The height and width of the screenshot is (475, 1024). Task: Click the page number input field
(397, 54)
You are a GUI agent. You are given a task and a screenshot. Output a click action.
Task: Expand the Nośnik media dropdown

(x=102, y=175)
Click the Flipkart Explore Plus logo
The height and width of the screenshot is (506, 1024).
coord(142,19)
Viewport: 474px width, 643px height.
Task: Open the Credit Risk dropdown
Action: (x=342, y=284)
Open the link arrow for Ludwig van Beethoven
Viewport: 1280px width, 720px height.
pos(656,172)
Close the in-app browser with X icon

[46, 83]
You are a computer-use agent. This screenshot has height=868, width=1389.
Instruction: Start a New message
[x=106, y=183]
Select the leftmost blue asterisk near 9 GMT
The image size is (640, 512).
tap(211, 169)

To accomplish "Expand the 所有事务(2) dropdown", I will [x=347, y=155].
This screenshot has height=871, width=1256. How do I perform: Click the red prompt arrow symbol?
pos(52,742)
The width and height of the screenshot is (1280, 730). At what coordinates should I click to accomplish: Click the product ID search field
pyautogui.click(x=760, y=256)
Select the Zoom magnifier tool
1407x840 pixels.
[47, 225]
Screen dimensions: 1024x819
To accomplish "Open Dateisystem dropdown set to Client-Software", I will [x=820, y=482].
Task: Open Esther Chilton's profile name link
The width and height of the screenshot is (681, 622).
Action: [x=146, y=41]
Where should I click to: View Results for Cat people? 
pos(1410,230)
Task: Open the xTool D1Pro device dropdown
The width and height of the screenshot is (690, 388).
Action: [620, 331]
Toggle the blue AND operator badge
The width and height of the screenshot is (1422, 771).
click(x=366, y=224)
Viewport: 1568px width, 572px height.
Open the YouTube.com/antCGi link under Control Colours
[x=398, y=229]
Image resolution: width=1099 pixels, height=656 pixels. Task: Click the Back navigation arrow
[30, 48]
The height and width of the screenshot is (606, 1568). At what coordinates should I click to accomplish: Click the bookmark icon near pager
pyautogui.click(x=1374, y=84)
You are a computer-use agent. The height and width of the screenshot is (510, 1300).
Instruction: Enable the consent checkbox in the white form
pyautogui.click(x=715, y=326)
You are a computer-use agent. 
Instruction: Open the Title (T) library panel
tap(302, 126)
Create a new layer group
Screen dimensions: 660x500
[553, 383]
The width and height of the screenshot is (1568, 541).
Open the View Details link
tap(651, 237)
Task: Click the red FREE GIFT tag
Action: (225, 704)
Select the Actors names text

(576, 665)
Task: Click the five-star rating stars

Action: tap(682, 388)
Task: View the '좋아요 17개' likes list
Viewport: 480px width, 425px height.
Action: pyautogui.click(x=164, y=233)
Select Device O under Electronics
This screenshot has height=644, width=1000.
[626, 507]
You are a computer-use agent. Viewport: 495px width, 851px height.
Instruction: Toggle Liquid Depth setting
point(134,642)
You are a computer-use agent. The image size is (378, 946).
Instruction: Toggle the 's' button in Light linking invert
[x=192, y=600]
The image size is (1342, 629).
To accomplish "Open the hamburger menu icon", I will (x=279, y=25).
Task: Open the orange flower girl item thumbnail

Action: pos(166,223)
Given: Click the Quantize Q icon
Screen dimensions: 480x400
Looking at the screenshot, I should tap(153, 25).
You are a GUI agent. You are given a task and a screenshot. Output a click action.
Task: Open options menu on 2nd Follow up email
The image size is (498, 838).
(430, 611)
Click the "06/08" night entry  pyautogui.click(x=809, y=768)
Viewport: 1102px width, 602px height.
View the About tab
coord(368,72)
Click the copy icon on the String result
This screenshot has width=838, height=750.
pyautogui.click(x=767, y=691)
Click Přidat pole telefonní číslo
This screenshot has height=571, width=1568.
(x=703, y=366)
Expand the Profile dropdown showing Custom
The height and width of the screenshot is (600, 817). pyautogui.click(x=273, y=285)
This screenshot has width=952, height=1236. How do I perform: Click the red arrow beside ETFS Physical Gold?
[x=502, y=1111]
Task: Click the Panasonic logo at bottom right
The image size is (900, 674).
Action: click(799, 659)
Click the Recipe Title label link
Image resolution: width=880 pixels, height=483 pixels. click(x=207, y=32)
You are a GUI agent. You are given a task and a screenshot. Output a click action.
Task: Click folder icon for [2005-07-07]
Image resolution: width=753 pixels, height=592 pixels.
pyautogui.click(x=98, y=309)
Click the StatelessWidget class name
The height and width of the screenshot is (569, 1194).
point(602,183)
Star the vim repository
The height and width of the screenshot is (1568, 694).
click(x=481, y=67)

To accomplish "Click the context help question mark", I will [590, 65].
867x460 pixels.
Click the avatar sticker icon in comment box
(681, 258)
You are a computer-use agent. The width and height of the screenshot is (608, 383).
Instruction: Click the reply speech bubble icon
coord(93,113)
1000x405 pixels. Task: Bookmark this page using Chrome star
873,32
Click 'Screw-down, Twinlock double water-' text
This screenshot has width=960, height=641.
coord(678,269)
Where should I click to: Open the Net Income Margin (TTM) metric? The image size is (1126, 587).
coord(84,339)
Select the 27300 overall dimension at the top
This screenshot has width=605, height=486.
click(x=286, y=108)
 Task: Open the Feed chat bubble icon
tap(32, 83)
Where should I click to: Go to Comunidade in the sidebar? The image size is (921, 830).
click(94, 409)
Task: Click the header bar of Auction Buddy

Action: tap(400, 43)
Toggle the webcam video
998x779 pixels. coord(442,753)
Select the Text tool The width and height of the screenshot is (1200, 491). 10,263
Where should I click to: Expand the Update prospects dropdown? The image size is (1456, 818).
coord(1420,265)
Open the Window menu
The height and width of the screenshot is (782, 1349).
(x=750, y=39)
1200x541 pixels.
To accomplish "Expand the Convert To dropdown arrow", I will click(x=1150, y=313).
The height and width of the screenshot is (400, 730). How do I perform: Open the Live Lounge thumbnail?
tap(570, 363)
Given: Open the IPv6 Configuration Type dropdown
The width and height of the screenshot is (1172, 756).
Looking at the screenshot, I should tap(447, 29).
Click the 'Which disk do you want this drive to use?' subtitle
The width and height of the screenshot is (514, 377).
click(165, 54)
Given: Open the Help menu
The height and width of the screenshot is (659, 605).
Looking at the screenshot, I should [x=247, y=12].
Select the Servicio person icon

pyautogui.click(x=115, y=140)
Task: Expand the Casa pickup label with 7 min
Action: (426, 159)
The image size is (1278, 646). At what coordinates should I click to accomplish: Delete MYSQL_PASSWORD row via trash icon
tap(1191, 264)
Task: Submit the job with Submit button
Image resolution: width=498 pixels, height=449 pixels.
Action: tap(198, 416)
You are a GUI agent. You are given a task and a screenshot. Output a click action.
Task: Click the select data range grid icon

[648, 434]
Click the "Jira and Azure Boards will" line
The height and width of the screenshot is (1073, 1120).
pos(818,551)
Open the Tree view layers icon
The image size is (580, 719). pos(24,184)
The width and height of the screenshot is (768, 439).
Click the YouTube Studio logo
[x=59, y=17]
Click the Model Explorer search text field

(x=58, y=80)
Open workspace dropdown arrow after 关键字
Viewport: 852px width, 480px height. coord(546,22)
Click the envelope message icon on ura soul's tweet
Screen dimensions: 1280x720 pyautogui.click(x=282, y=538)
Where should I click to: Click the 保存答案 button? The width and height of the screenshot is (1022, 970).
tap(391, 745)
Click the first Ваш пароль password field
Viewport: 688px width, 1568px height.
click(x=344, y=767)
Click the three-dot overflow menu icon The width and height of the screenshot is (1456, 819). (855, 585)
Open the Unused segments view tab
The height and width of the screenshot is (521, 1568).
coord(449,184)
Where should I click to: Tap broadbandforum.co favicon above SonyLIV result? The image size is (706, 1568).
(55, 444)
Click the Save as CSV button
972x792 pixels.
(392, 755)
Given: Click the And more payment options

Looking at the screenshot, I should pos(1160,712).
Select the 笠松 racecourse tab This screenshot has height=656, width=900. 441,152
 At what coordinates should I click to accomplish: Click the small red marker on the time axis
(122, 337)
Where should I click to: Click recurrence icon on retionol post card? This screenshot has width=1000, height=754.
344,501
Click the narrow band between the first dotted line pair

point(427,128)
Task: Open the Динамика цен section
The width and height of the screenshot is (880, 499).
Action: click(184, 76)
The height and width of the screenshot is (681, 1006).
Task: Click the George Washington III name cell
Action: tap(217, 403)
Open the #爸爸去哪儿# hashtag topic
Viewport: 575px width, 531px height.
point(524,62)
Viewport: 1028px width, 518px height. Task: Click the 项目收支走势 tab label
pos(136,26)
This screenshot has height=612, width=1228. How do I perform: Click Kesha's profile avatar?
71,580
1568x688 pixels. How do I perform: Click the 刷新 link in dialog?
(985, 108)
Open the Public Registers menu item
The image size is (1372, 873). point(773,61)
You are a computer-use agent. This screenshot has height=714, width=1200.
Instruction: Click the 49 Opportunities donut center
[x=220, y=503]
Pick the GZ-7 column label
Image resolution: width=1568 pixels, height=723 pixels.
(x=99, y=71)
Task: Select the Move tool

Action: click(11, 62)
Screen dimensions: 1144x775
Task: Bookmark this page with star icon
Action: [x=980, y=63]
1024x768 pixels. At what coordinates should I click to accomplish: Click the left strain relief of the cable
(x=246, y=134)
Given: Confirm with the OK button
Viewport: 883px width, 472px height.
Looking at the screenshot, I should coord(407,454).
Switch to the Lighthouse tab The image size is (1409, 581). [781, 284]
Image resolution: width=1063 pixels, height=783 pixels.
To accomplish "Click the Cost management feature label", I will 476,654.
■ ■ ■ ■ ■ ■ ■
Problem to solve >> Where does "agent" occur in the data? Copy each line that has it.

Solution to this problem >>
You are a GUI agent. You are given a task and a screenshot. Output a click action.
You are a computer-use agent. This screenshot has height=868, width=1389.
You are a computer-use agent. The height and width of the screenshot is (510, 1300).
You are a computer-use agent. 
You are a computer-use agent. Viewport: 495px width, 851px height.
You are a computer-use agent. The image size is (378, 946).
You are a GUI agent. You are given a task and a screenshot. Output a click action.
You are a GUI agent. You are given a task and a screenshot. Output a click action.
You are a computer-use agent. The width and height of the screenshot is (608, 383).
You are a GUI agent. You are given a task and a screenshot. Output a click action.
You are a computer-use agent. This screenshot has height=714, width=1200.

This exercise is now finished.